• **THE DATA**
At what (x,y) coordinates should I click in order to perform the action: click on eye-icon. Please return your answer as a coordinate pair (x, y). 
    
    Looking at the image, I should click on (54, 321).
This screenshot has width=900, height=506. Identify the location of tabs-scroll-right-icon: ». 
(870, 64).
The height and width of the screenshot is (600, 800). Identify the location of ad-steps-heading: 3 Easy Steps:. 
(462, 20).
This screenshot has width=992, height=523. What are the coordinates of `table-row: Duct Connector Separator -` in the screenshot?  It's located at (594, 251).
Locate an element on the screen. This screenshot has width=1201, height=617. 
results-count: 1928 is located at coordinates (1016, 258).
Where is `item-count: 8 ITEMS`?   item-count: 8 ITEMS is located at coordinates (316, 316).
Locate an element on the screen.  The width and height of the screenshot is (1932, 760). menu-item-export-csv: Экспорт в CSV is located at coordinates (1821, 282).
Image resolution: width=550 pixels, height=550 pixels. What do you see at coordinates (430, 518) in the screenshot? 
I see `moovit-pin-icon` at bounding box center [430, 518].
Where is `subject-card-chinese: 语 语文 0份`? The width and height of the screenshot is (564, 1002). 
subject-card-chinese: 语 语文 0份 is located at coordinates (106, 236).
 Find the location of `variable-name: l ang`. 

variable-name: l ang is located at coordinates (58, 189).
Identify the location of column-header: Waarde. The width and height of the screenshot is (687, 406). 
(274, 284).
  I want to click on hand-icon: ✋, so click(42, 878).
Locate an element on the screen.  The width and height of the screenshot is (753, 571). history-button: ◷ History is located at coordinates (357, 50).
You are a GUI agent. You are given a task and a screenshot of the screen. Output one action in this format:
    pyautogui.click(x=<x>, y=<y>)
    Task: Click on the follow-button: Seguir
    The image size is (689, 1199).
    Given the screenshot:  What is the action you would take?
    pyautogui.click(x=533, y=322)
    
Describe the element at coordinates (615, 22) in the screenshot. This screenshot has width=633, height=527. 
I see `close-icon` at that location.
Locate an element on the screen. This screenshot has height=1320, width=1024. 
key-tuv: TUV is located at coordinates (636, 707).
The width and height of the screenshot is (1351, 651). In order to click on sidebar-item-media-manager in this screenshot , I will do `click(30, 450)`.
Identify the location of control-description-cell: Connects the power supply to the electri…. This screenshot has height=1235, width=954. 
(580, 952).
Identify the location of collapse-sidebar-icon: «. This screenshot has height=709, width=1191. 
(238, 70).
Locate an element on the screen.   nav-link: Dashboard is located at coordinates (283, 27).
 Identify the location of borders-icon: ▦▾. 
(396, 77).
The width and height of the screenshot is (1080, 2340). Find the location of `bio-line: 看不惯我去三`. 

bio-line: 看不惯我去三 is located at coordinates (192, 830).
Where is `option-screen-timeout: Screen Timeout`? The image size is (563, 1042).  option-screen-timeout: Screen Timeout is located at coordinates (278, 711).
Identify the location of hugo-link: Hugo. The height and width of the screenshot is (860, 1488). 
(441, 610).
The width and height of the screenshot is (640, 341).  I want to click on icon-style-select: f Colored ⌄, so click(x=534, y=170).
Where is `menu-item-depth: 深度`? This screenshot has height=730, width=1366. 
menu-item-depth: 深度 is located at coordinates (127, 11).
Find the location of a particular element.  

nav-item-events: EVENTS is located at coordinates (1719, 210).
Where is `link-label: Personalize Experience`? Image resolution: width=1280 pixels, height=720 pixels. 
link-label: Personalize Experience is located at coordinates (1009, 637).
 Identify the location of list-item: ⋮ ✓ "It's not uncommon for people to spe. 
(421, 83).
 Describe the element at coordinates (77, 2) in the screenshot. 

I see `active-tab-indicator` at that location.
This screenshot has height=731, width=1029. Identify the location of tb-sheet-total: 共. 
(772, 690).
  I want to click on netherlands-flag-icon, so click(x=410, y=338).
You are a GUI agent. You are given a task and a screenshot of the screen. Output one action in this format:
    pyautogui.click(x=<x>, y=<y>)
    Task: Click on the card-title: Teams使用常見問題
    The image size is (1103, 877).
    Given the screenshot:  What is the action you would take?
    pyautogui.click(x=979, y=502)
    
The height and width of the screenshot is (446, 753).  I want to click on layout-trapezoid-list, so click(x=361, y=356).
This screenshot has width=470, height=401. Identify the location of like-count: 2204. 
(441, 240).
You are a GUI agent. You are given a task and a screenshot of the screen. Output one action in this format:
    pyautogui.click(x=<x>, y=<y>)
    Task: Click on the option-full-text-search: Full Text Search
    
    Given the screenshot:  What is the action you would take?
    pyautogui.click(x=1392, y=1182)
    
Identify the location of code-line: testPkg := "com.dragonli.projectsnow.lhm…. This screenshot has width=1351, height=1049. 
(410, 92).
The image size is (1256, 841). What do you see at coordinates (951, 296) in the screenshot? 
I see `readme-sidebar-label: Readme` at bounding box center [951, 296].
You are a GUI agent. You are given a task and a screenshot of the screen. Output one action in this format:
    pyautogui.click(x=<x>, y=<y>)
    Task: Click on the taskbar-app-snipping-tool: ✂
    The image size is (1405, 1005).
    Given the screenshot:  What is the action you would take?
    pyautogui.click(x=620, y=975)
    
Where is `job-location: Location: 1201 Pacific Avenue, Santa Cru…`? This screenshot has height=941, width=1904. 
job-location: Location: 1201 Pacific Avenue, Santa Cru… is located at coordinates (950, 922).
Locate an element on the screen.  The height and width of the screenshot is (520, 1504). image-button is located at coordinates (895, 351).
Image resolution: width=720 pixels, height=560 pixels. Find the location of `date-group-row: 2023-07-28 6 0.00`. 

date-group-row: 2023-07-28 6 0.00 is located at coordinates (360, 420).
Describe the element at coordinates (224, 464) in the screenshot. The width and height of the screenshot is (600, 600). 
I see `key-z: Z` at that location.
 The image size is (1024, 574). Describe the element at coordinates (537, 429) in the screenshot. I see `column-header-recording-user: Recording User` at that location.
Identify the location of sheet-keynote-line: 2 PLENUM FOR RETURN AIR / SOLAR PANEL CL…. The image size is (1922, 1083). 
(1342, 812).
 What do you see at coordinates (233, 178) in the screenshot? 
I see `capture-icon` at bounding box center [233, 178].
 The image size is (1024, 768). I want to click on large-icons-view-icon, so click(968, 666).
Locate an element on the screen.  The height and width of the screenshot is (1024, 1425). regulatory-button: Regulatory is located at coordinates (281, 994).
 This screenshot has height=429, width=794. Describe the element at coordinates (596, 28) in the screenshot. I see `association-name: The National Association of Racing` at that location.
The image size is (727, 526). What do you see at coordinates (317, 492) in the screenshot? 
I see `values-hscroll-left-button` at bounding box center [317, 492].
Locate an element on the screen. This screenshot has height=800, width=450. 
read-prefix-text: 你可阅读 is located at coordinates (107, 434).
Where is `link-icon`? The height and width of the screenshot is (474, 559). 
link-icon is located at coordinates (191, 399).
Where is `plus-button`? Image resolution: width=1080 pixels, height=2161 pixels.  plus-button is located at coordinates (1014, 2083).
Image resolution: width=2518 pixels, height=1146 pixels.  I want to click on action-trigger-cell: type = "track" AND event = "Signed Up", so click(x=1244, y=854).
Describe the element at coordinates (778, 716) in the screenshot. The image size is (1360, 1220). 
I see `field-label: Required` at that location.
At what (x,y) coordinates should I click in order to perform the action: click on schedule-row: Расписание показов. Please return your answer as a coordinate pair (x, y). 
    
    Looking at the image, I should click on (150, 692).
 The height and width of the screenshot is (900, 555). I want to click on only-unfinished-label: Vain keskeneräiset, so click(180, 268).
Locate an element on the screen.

• **WORK INSTRUCTIONS**
Format every line of the entries above as a JSON list of strings, one string per line, leaving out blank lines.

• **YOUR RESPONSE**
[
  "At what (x,y) coordinates should I click in order to perform the action: click on eye-icon. Please return your answer as a coordinate pair (x, y). ",
  "    Looking at the image, I should click on (54, 321).",
  "This screenshot has width=900, height=506. Identify the location of tabs-scroll-right-icon: ». ",
  "(870, 64).",
  "The height and width of the screenshot is (600, 800). Identify the location of ad-steps-heading: 3 Easy Steps:. ",
  "(462, 20).",
  "This screenshot has width=992, height=523. What are the coordinates of `table-row: Duct Connector Separator -` in the screenshot?  It's located at (594, 251).",
  "Locate an element on the screen. This screenshot has width=1201, height=617. ",
  "results-count: 1928 is located at coordinates (1016, 258).",
  "Where is `item-count: 8 ITEMS`?   item-count: 8 ITEMS is located at coordinates (316, 316).",
  "Locate an element on the screen.  The width and height of the screenshot is (1932, 760). menu-item-export-csv: Экспорт в CSV is located at coordinates (1821, 282).",
  "Image resolution: width=550 pixels, height=550 pixels. What do you see at coordinates (430, 518) in the screenshot? ",
  "I see `moovit-pin-icon` at bounding box center [430, 518].",
  "Where is `subject-card-chinese: 语 语文 0份`? The width and height of the screenshot is (564, 1002). ",
  "subject-card-chinese: 语 语文 0份 is located at coordinates (106, 236).",
  " Find the location of `variable-name: l ang`. ",
  "variable-name: l ang is located at coordinates (58, 189).",
  "Identify the location of column-header: Waarde. The width and height of the screenshot is (687, 406). ",
  "(274, 284).",
  "  I want to click on hand-icon: ✋, so click(42, 878).",
  "Locate an element on the screen.  The width and height of the screenshot is (753, 571). history-button: ◷ History is located at coordinates (357, 50).",
  "You are a GUI agent. You are given a task and a screenshot of the screen. Output one action in this format:",
  "    pyautogui.click(x=<x>, y=<y>)",
  "    Task: Click on the follow-button: Seguir",
  "    The image size is (689, 1199).",
  "    Given the screenshot:  What is the action you would take?",
  "    pyautogui.click(x=533, y=322)",
  "Describe the element at coordinates (615, 22) in the screenshot. This screenshot has width=633, height=527. ",
  "I see `close-icon` at that location.",
  "Locate an element on the screen. This screenshot has height=1320, width=1024. ",
  "key-tuv: TUV is located at coordinates (636, 707).",
  "The width and height of the screenshot is (1351, 651). In order to click on sidebar-item-media-manager in this screenshot , I will do `click(30, 450)`.",
  "Identify the location of control-description-cell: Connects the power supply to the electri…. This screenshot has height=1235, width=954. ",
  "(580, 952).",
  "Identify the location of collapse-sidebar-icon: «. This screenshot has height=709, width=1191. ",
  "(238, 70).",
  "Locate an element on the screen.   nav-link: Dashboard is located at coordinates (283, 27).",
  " Identify the location of borders-icon: ▦▾. ",
  "(396, 77).",
  "The width and height of the screenshot is (1080, 2340). Find the location of `bio-line: 看不惯我去三`. ",
  "bio-line: 看不惯我去三 is located at coordinates (192, 830).",
  "Where is `option-screen-timeout: Screen Timeout`? The image size is (563, 1042).  option-screen-timeout: Screen Timeout is located at coordinates (278, 711).",
  "Identify the location of hugo-link: Hugo. The height and width of the screenshot is (860, 1488). ",
  "(441, 610).",
  "The width and height of the screenshot is (640, 341).  I want to click on icon-style-select: f Colored ⌄, so click(x=534, y=170).",
  "Where is `menu-item-depth: 深度`? This screenshot has height=730, width=1366. ",
  "menu-item-depth: 深度 is located at coordinates (127, 11).",
  "Find the location of a particular element.  ",
  "nav-item-events: EVENTS is located at coordinates (1719, 210).",
  "Where is `link-label: Personalize Experience`? Image resolution: width=1280 pixels, height=720 pixels. ",
  "link-label: Personalize Experience is located at coordinates (1009, 637).",
  " Identify the location of list-item: ⋮ ✓ \"It's not uncommon for people to spe. ",
  "(421, 83).",
  " Describe the element at coordinates (77, 2) in the screenshot. ",
  "I see `active-tab-indicator` at that location.",
  "This screenshot has height=731, width=1029. Identify the location of tb-sheet-total: 共. ",
  "(772, 690).",
  "  I want to click on netherlands-flag-icon, so click(x=410, y=338).",
  "You are a GUI agent. You are given a task and a screenshot of the screen. Output one action in this format:",
  "    pyautogui.click(x=<x>, y=<y>)",
  "    Task: Click on the card-title: Teams使用常見問題",
  "    The image size is (1103, 877).",
  "    Given the screenshot:  What is the action you would take?",
  "    pyautogui.click(x=979, y=502)",
  "The height and width of the screenshot is (446, 753).  I want to click on layout-trapezoid-list, so click(x=361, y=356).",
  "This screenshot has width=470, height=401. Identify the location of like-count: 2204. ",
  "(441, 240).",
  "You are a GUI agent. You are given a task and a screenshot of the screen. Output one action in this format:",
  "    pyautogui.click(x=<x>, y=<y>)",
  "    Task: Click on the option-full-text-search: Full Text Search",
  "    Given the screenshot:  What is the action you would take?",
  "    pyautogui.click(x=1392, y=1182)",
  "Identify the location of code-line: testPkg := \"com.dragonli.projectsnow.lhm…. This screenshot has width=1351, height=1049. ",
  "(410, 92).",
  "The image size is (1256, 841). What do you see at coordinates (951, 296) in the screenshot? ",
  "I see `readme-sidebar-label: Readme` at bounding box center [951, 296].",
  "You are a GUI agent. You are given a task and a screenshot of the screen. Output one action in this format:",
  "    pyautogui.click(x=<x>, y=<y>)",
  "    Task: Click on the taskbar-app-snipping-tool: ✂",
  "    The image size is (1405, 1005).",
  "    Given the screenshot:  What is the action you would take?",
  "    pyautogui.click(x=620, y=975)",
  "Where is `job-location: Location: 1201 Pacific Avenue, Santa Cru…`? This screenshot has height=941, width=1904. ",
  "job-location: Location: 1201 Pacific Avenue, Santa Cru… is located at coordinates (950, 922).",
  "Locate an element on the screen.  The height and width of the screenshot is (520, 1504). image-button is located at coordinates (895, 351).",
  "Image resolution: width=720 pixels, height=560 pixels. Find the location of `date-group-row: 2023-07-28 6 0.00`. ",
  "date-group-row: 2023-07-28 6 0.00 is located at coordinates (360, 420).",
  "Describe the element at coordinates (224, 464) in the screenshot. The width and height of the screenshot is (600, 600). ",
  "I see `key-z: Z` at that location.",
  " The image size is (1024, 574). Describe the element at coordinates (537, 429) in the screenshot. I see `column-header-recording-user: Recording User` at that location.",
  "Identify the location of sheet-keynote-line: 2 PLENUM FOR RETURN AIR / SOLAR PANEL CL…. The image size is (1922, 1083). ",
  "(1342, 812).",
  " What do you see at coordinates (233, 178) in the screenshot? ",
  "I see `capture-icon` at bounding box center [233, 178].",
  " The image size is (1024, 768). I want to click on large-icons-view-icon, so click(968, 666).",
  "Locate an element on the screen.  The height and width of the screenshot is (1024, 1425). regulatory-button: Regulatory is located at coordinates (281, 994).",
  " This screenshot has height=429, width=794. Describe the element at coordinates (596, 28) in the screenshot. I see `association-name: The National Association of Racing` at that location.",
  "The image size is (727, 526). What do you see at coordinates (317, 492) in the screenshot? ",
  "I see `values-hscroll-left-button` at bounding box center [317, 492].",
  "Locate an element on the screen. This screenshot has height=800, width=450. ",
  "read-prefix-text: 你可阅读 is located at coordinates (107, 434).",
  "Where is `link-icon`? The height and width of the screenshot is (474, 559). ",
  "link-icon is located at coordinates (191, 399).",
  "Where is `plus-button`? Image resolution: width=1080 pixels, height=2161 pixels.  plus-button is located at coordinates (1014, 2083).",
  "Image resolution: width=2518 pixels, height=1146 pixels.  I want to click on action-trigger-cell: type = \"track\" AND event = \"Signed Up\", so click(x=1244, y=854).",
  "Describe the element at coordinates (778, 716) in the screenshot. The image size is (1360, 1220). ",
  "I see `field-label: Required` at that location.",
  "At what (x,y) coordinates should I click in order to perform the action: click on schedule-row: Расписание показов. Please return your answer as a coordinate pair (x, y). ",
  "    Looking at the image, I should click on (150, 692).",
  " The height and width of the screenshot is (900, 555). I want to click on only-unfinished-label: Vain keskeneräiset, so click(180, 268).",
  "Locate an element on the screen."
]